Purine Nucleoside Phosphorylase. Transition State Structure, Transition State Inhibitors and One-Third-The-Sites Reactivity

摘要

The genetic deficiency of purine nucleoside phosphorylase (PNP) in humans causes T-cell deficiency as the major phenotype. It has been proposed that efficient inhibitors of the enzyme might intervene in disorders of T-cell function.
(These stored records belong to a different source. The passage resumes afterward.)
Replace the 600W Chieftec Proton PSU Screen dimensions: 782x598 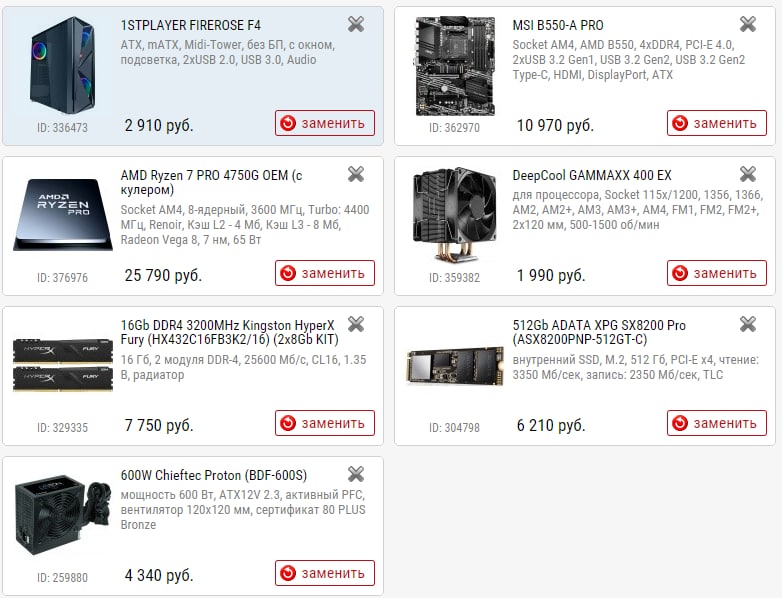click(x=325, y=574)
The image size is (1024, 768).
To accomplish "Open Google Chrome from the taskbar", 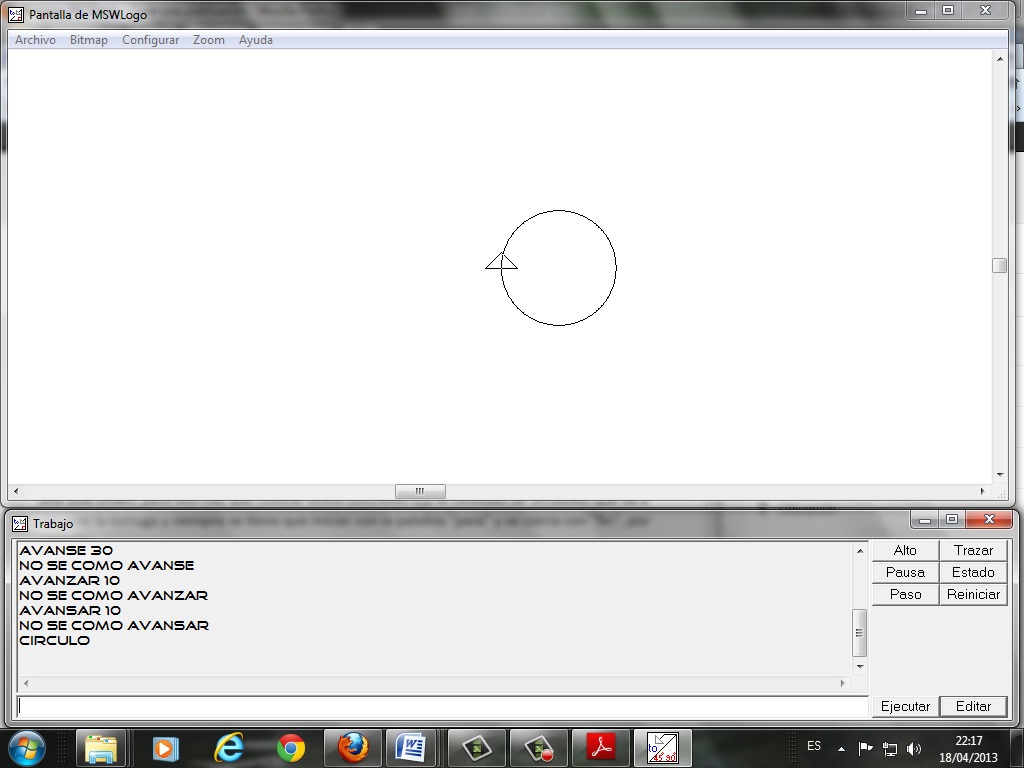I will click(x=290, y=747).
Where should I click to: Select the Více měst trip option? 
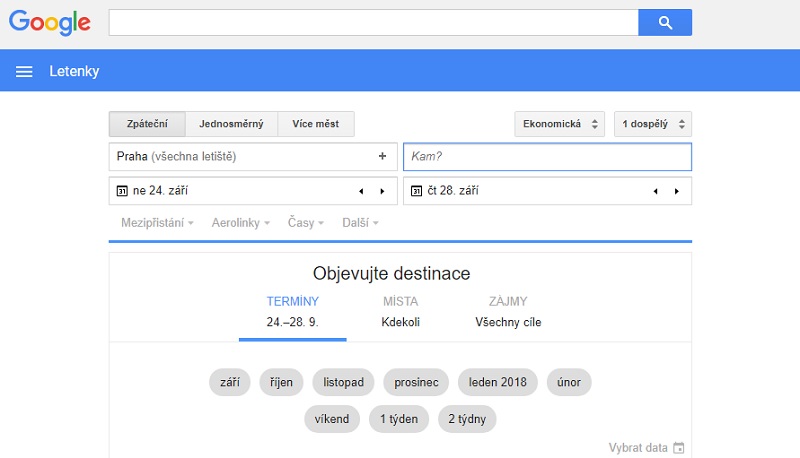point(315,124)
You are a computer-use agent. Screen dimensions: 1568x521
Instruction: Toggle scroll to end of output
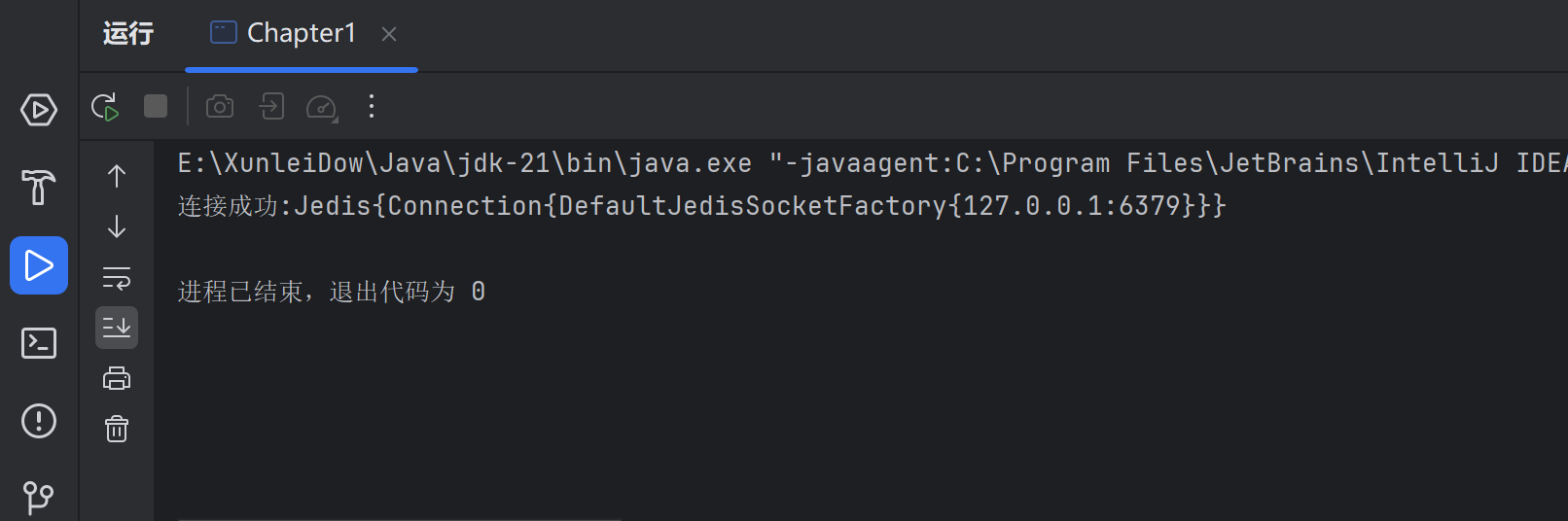tap(117, 328)
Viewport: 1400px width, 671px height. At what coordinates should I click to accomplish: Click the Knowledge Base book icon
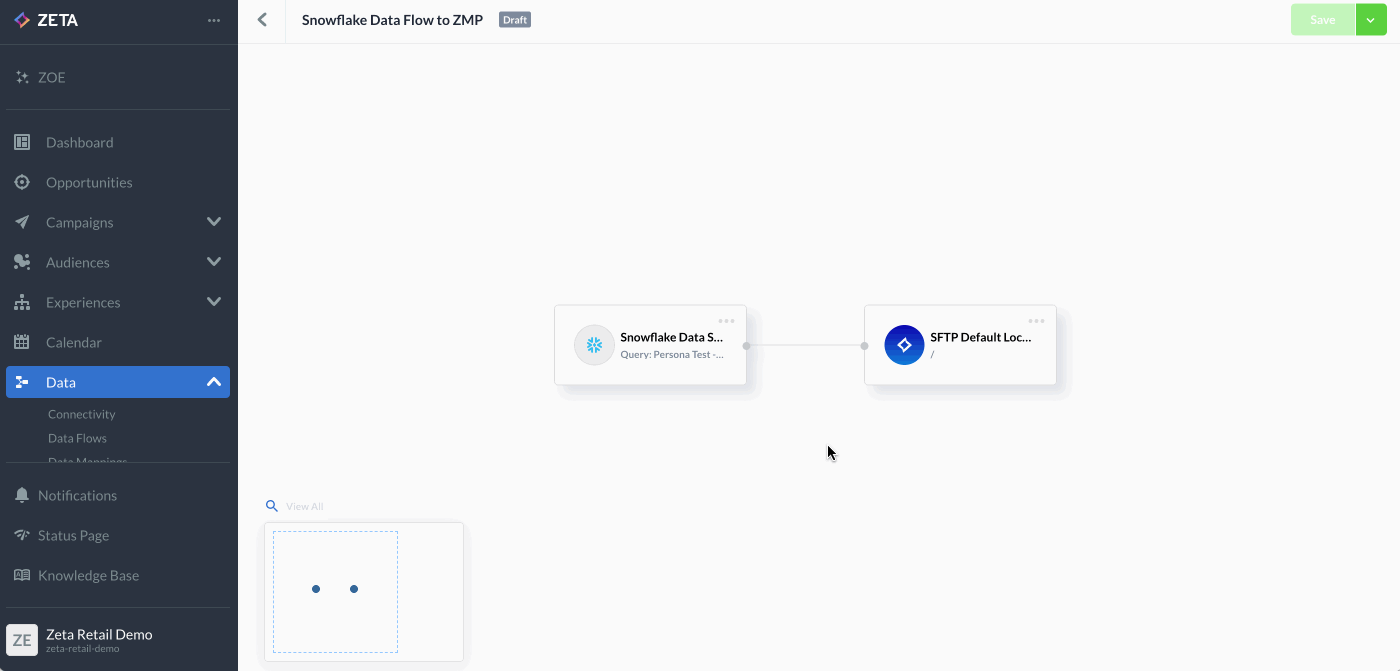[x=22, y=575]
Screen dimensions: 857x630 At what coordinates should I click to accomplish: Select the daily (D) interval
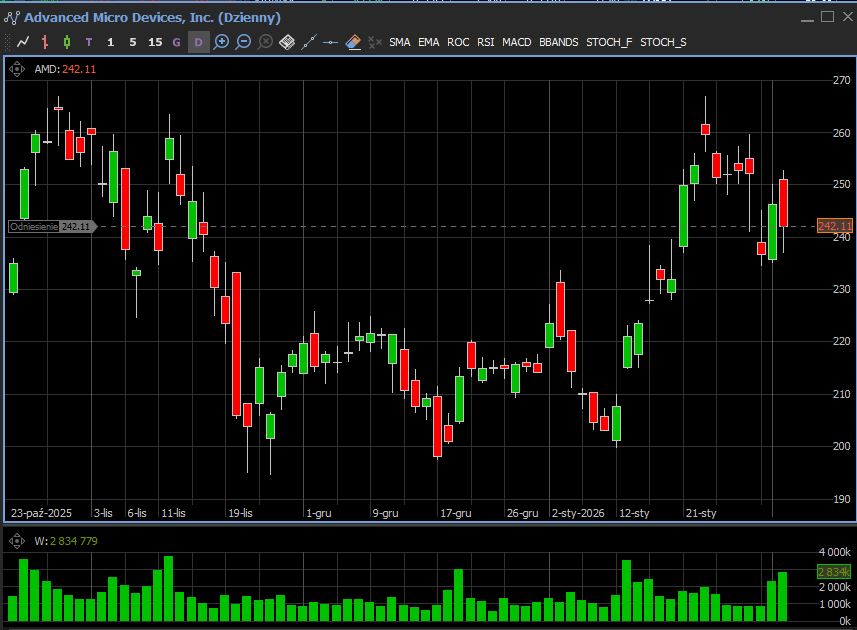[x=199, y=42]
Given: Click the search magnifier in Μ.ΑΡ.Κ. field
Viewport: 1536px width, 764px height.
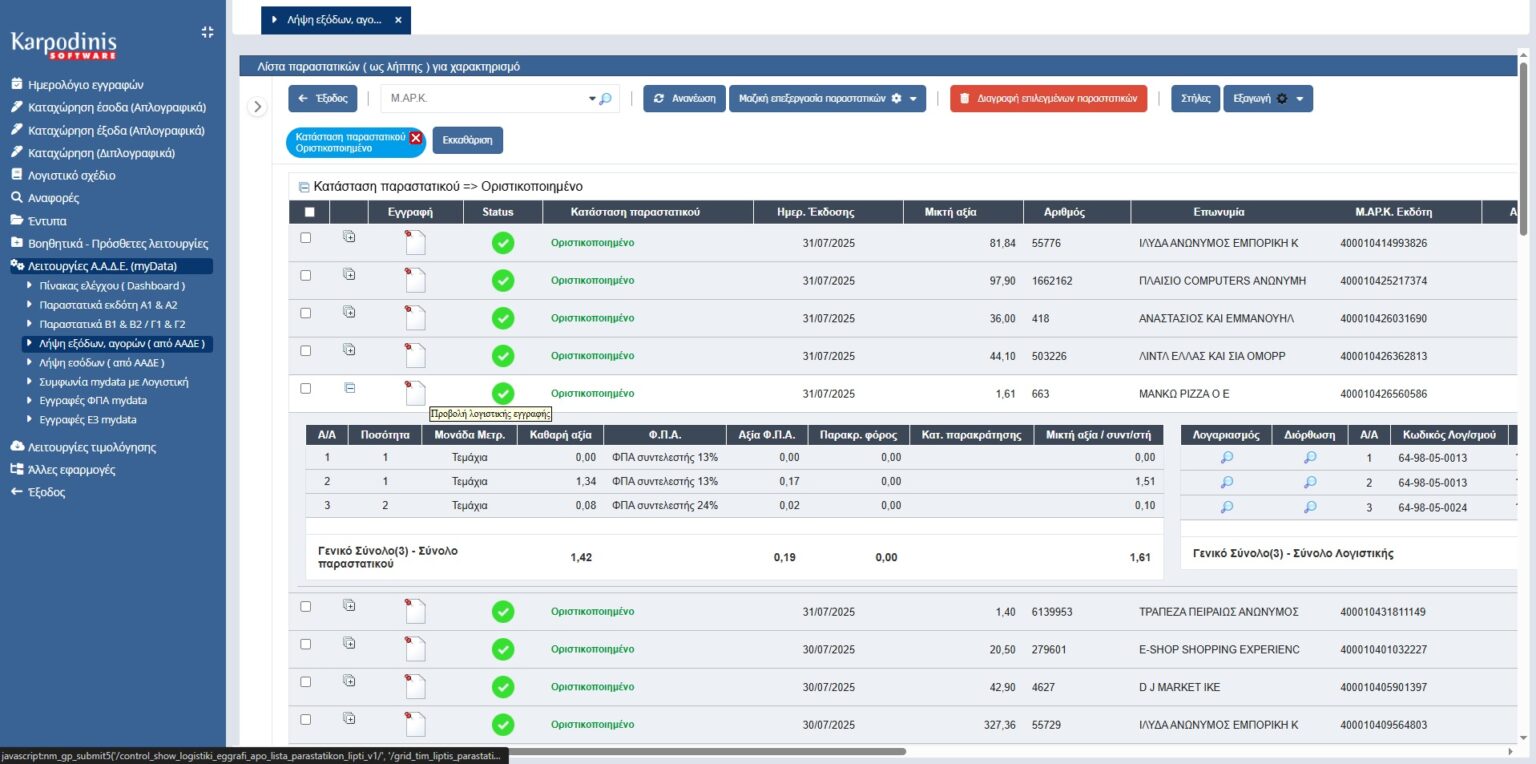Looking at the screenshot, I should click(604, 99).
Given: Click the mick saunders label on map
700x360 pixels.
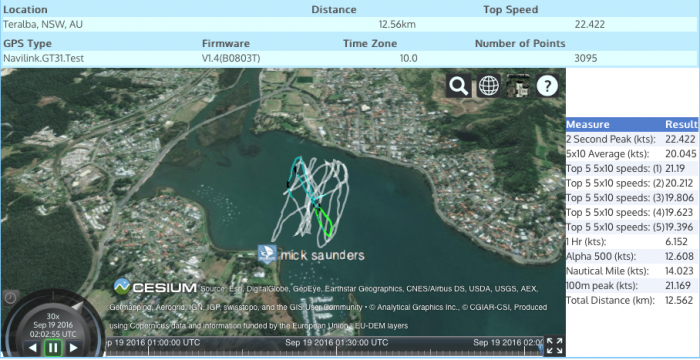Looking at the screenshot, I should pos(323,255).
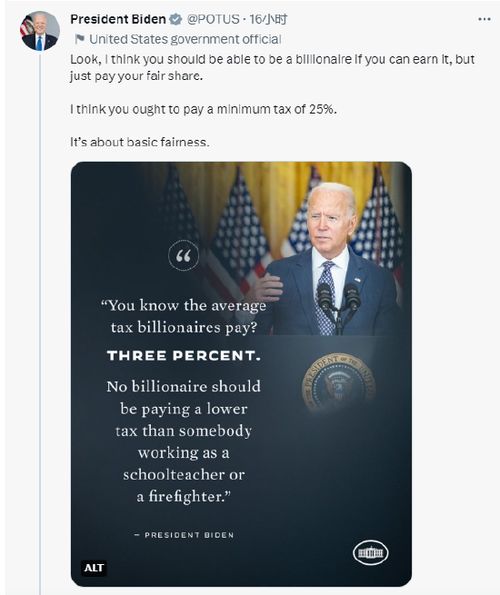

The transition state structure for PNP has been solved by kinetic isotope effect methods for both the arsenolysis reaction and a PNP hydrolytic reaction and is characterized by 1) an elevated pK_a at N7 of the purine ring for protonation or favorable H-bond interaction with the enzyme and 2) oxocarbenium ion formation in the ribosyl ring and 3) minimal participation of the nucleophile at the transition state (Kline, P. C, & Schramm, V. L. (1995) Biochemistry 34, 1153-1162). These features were considered in the design of stable transition state analogues; l,4-dideoxy-4-imino-l-(9-deazahypoxanthine)-D-ribitol (immucillin-H) and l,4-dideoxy-4-imino-l-(9-deazaguanine)-D-ribitol (immucillin-G). Both inhibitors exhibit slow-onset tight-binding inhibition of calf spleen and human erythrocyte purine nucleoside phosphorylases. The equilibrium dissociation constants (Ki) are 23 to 72 pM, making these the most powerful inhibitors reported for the enzyme. The similarity of the molecular electrostatic potential surfaces of the transition state and the transition state inhibitors account for the transition state inhibitor affinity. Complete inhibition of the homotrimeric enzymes occurs with one mole of inhibitor per mole of enzymic homotrimer. An inhibitor molecule bound tightly at one site prevents binding at the two remaining homotrimer sites. In the absence of phosphate, the enzyme catalyzes a one-third-the-sites hydrolysis of inosine and forms a tightly bound PNPhypoxanthine complex at one of the three catalytic sites (Kd = 1.3 pM). The remaining sites are inactive until the hypoxantnine is released. Ground-state inhibitors (substrate and product analogues) bind equally to all three homotrimer subunits. A mechanism of sequential subunit catalysis, with tightly bound product, reminiscent of the mechanism of F_1 ATPase, is indicated by these results. The transition state inhibitors and inosine hydrolysis capture part of the transition state energy which is proposed to occur sequentially, one subunit at a time, in the normal catalytic cycle. Large global conformational changes occur when transition state inhibitors are bound at one site of the homotrimeric PNP. The inhibitors have potential as biologically active agents.